The measurement of Δ4-androstenedione is used in the diagnosis and differential diagnosis of androgen overproduction (hyperandrogenism - in combination with measurements of other steroid hormones), in the diagnosis and monitoring of congenital adrenal hyperplasia and in the diagnosis of premature ejaculation androgens in children.
Δ4-androstenedione is mainly secreted by the adrenal glands and its production is controlled, at least in part, by the corticospinal tract (ACTH). It is also produced, independently of ACTH, in the testes and ovaries by DHEA-S secreted by the adrenals. Androstenedione is an essential precursor molecule in the synthesis of steroid hormones.
Elevated androstenedione levels can cause symptoms or signs of hyperandrogenism in women. Men are usually asymptomatic, but because of the peripheral (in adipose tissue and liver) conversion of androgens to estrogens, mild symptoms of elevated estrogen concentrations, such as gynecomastia, can sometimes be observed.
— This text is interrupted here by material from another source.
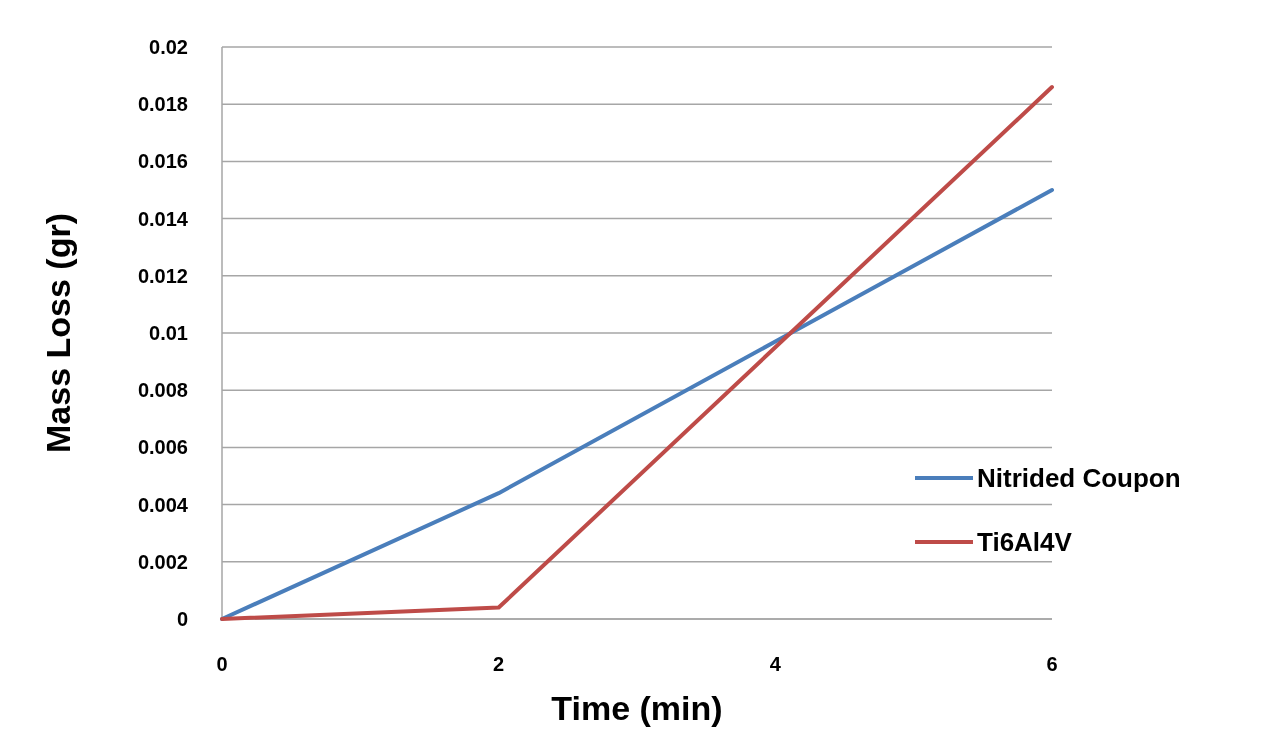 This screenshot has height=734, width=1261. What do you see at coordinates (182, 619) in the screenshot?
I see `y-tick-label: 0` at bounding box center [182, 619].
Most mild to moderate elevations of Δ4-androstenedione are idiopathic or related to conditions such as polycystic ovary syndrome. However, large increases in androstenedione may be indicative of adrenal or gland tumors (ovarian and testicular). If for any reason, the production of androstenedione increases in a child, premature sexual development may occur. In postmenopausal women, increased production of androstenedione can lead to bleeding, endometriosis, ovarian stimulation and polycystic ovaries.
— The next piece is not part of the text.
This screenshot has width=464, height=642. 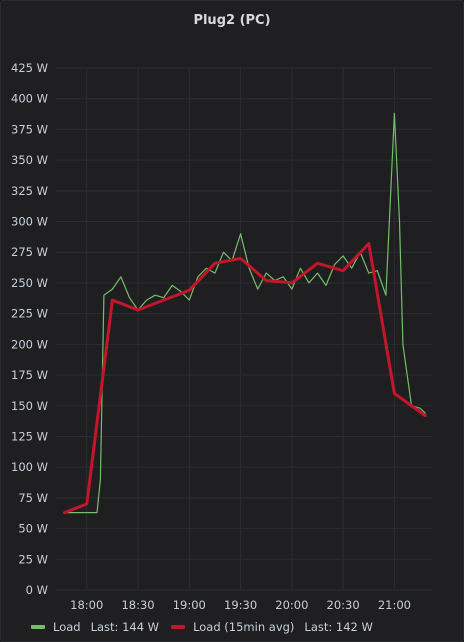 I want to click on x-tick-label: 20:00, so click(x=292, y=605).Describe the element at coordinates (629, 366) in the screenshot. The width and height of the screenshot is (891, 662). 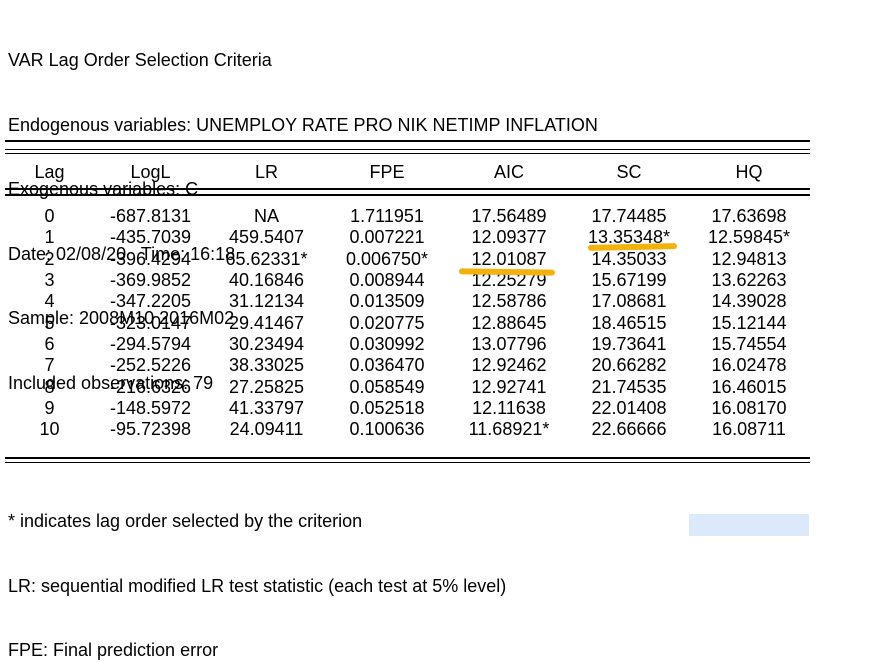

Increased production of androstenedione in obesity can cause menstrual abnormalities in women and signs of feminization such as gynecomastia in men. Determination of Δ4-androstenedione is useful in the diagnosis of menstrual abnormalities, early sexual development and postmenopausal abnormalities.
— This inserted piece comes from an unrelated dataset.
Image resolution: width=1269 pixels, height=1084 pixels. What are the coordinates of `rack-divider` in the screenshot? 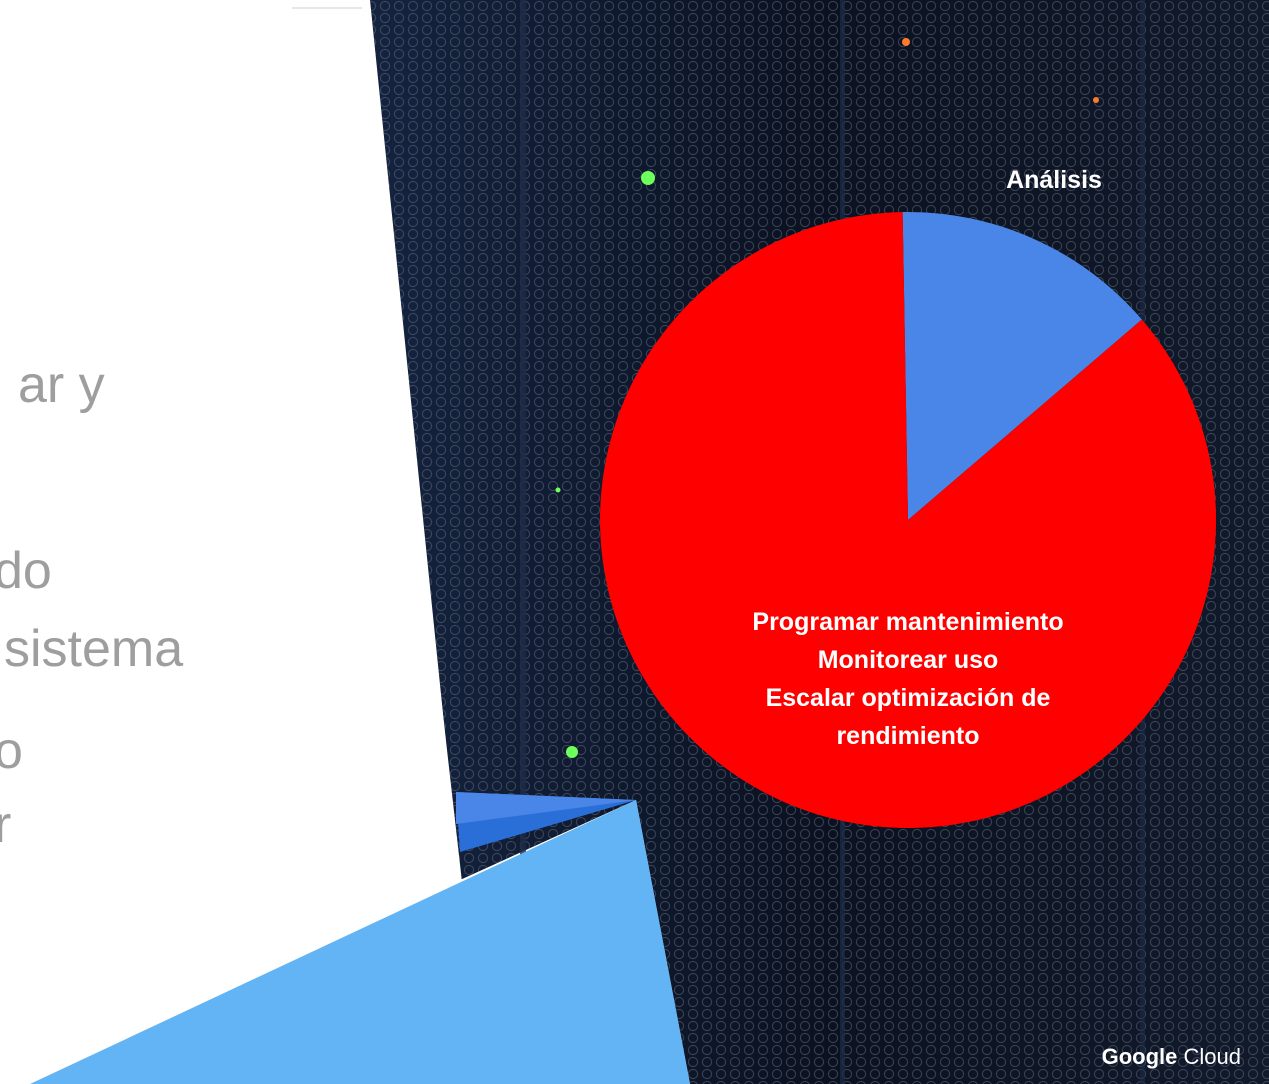 It's located at (523, 542).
Possible Interpretations of Pathological Values
- Increase: Adrenal Tumors, Congenital Adrenal Hypplasia, Cushing's Syndrome, Tumors with Ectopic ACTH Production, Hypertension, Ovarian Tumors, Stein-Leventhal's Disease, Tumors
- Decrease: Hypogonadism, menopause
Laboratory test results are the most important parameter for the diagnosis and monitoring of all pathological conditions. 70%-80% of diagnostic decisions are based on laboratory tests. Correct interpretation of laboratory results allows a doctor to distinguish "healthy" from "diseased".
Laboratory test results should not be interpreted from the numerical result of a single analysis. Test results should be interpreted in relation to each individual case and family history, clinical findings and the results of other laboratory tests and information. Your personal physician should explain the importance of your test results.
At Diagnostiki Athinon we answer any questions you may have about the test you perform in our laboratory and we contact your doctor to get the best possible medical care.